Molin’s previous investigations revolved around the relationship between images, desire, and the body, in which she enlisted carefully arranged, still-life depictions of food, through which the artist could dissect the realm of human desires. Motifs were collected from existing images available online, most often issued from social media.
For the most recent body of paintings, reference images were generated by Molin herself, through AI tools - such as Open Ai's Dall-e 3 or Midjourney – in which a ‘prompt’ is typed in; for example: Realistic photo of a white slim dove sitting with ruffled feathers on a branch in a willow tree. It has a long twisted marshmallow rope in blue white pink and yellow in its beak. It is twilight and the foliage almost covers the bird. Following this linguistic command, the AI tool produces an image that will then be employed as a template and transferred into painting by Molin, allowing for changes and unplanned alterations that arise during the painterly process. As such, painting becomes a depiction of an image - standing as a reflection on the specificity of this medium, on its physical presence - as opposed to the interpretation of the image itself.

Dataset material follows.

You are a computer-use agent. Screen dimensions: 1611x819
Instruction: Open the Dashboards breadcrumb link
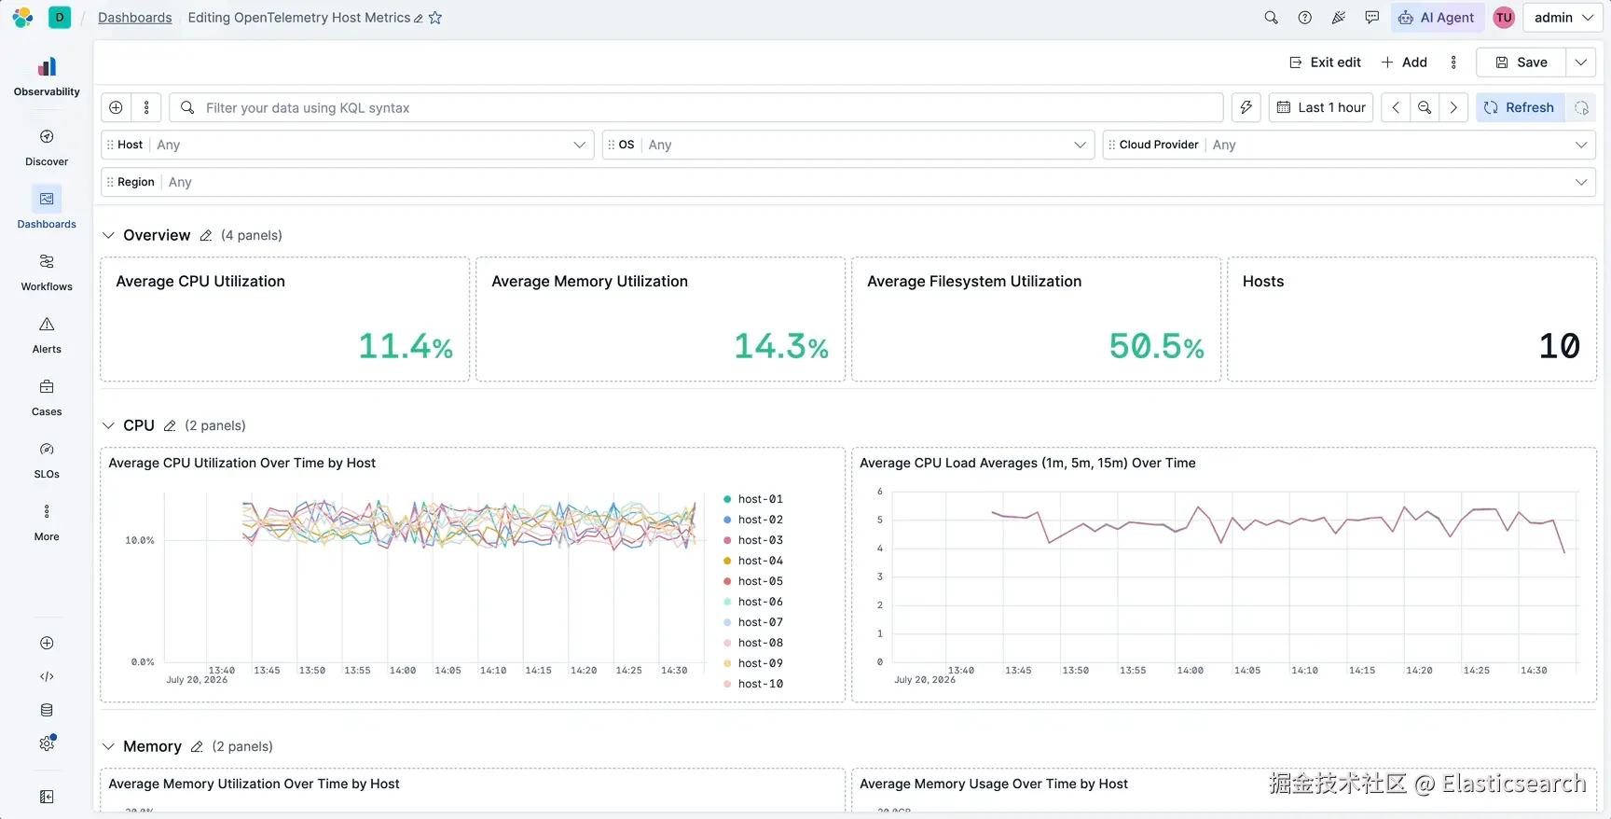click(x=135, y=18)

Overall, Molin is interested in the meaning of painting as a medium, in the possibilities it allows in today’s image-driven society. The active choice of starting from computer generated images is driven by the artist’s attempt of understanding the systems of image production that shape our shared reality, our desires, our minds, our bodies. At the same time, the subsequent step of translating these computer depictions into paintings allow for a different pace, a deep moment of reflection, a manner to open a conversation around existing conditions in the digital realm of images and its effects on reality.
_____
Malin Molin was born in 1989 in Gothenburg, Sweden, where she continues to work and live. She holds an MFA from the Royal Institute of Art, Stockholm (2021) and a BFA from the Chelsea College of Art, London and the Royal Institute of Art, Stockholm (2016).